> Okay, next silly question. :)
> We have a very simple multi-threaded system where a request comes in,
> starts running in a thread, and then (zero, one, or two times per
> request) gets to a serialization point, where the code does:
> with lock:
> do_critical_section_stuff_that_might_take_awhile()
> and then continues.
> Which is almost the same as:
> lock.acquire()
> try:
> do_critical_section_stuff_that_might_take_awhile()
> finally:
> lock.release()
> Now we discover that It Would Be Nice if some requests got priority over
> others, as in something like:
> lock.acquire(importance=request.importance)
> try:
> do_critical_section_stuff_that_might_take_awhile()
> finally:
> lock.release()
> and when lock.release() occurs, the next thread that gets to run is one
> of the most important ones currently waiting in acquire() (that's the
> exciting new thing).
> Other requirements are that the code to do this be as simple as
> possible, and that it not mess anything else up. :)
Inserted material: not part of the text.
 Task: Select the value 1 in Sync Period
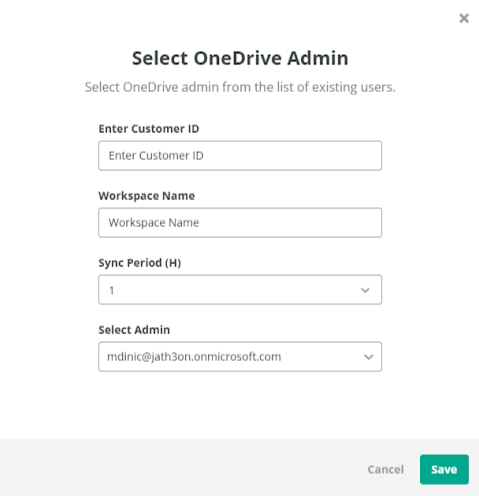point(112,290)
> My first thought was something like a new lock-ish class that would do
> roughly:
> class PriorityLock(object):
> def __init__(self):
> self._lock = threading.Lock()
> self._waiter_map = {} # maps TIDs to importance
> def acquire(self,importance=0):
> this_thread = threading.currentThread()
> self._waiter_map[this_thread] = importance # I want in
> while True:
> self._lock.acquire()
> if ( max( self._waiter_map.values())<=importance ): # we win
> del self._waiter_map[this_thread] # not waiting anymore
> return # return with lock acquired
> self._lock.release() # We are not most impt: release/retry
> def release(self):
> self._lock.release()
> (Hope the mail doesn't garble that too badly.)
> Basically the acquire() method just immediately releases and tries again
> if it finds that someone more important is waiting.
> I think this is semantically correct, as long as the underlying lock
> implementation doesn't have starvation issues, and it's nice and simple,
> but on the other hand it looks eyerollingly inefficient.
> Seeking any thoughts on other/better ways to do this, or whether the
> inefficiency will be too eyerolling if we get say one request per second
> with an average service time a bit under a second but maximum service
> time well over a second, and most of them are importance zero, but every
> (many) seconds there will be one or two with higher importance.